Há um grande caminho a percorrer durante o ano. No caminho teremos derrotas, vitórias, confirmações, desilusões, avanços, retrocessos, tristezas, alegrias, encontros, desencontros tudo naturalmente faz parte da nossa caminhada.
Apesar dessa diversidade, há, porém, algumas direções claras que nos desafiam. Desejamos caminhar em graça, misericórdia, amor e serviço.

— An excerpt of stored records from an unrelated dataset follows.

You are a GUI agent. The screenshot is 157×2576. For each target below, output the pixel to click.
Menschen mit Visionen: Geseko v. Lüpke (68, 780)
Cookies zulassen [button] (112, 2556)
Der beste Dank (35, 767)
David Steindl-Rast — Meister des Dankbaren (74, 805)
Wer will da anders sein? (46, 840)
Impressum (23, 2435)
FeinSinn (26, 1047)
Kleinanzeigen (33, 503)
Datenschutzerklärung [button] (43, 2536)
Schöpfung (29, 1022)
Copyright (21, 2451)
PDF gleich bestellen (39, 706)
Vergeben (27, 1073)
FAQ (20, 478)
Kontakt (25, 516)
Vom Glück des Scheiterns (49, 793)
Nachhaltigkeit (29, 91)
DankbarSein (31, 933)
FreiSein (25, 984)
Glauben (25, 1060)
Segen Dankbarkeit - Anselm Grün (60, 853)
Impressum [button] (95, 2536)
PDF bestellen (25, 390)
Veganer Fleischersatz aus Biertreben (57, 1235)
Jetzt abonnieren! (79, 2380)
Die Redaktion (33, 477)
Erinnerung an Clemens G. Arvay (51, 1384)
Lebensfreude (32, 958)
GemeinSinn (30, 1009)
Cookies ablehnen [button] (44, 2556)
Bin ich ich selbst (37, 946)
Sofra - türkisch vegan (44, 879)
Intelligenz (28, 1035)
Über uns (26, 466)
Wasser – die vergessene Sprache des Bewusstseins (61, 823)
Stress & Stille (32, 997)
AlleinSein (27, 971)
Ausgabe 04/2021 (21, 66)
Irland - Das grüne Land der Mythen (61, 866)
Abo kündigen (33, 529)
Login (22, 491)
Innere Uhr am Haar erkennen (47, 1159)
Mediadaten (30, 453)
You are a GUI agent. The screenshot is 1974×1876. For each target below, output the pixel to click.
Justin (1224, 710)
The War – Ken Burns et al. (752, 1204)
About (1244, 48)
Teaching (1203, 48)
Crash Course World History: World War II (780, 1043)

Esse é um desafio que pertence a todos e que depende de cada um, mas que não pode ser alcançado individualmente. Somente em comunidade, em mutualidade, no eterno aprendizado de ser servo, é que poderemos esperar melhores resultados nesse empreendimento, que se constitui um desafio conjunto e comum de nossa vida.
Na sua receita, nosso poeta em tom de antítese, denuncia tudo aquilo que não devemos fazer para alcançar o novo ano. A receita de Drummond foge a trivialidade, a previsibilidade, a performance das “boas ações”, ao otimismo ingênuo. Tudo que fizermos no final do ano ou que prometermos fazer no ano vindouro, deve ser um reflexo da nossa conversão diária aos valores do Reino de Deus.
Portanto, somos convidados por Drummond a discernir a significação do ano novo: “Para ganhar um ano novo que mereça este nome, você, meu caro, tem de merecê-lo (…), eu sei que não é fácil, mas tente, experimente, consciente. É dentro de você que o ano novo cochila e espera desde sempre.”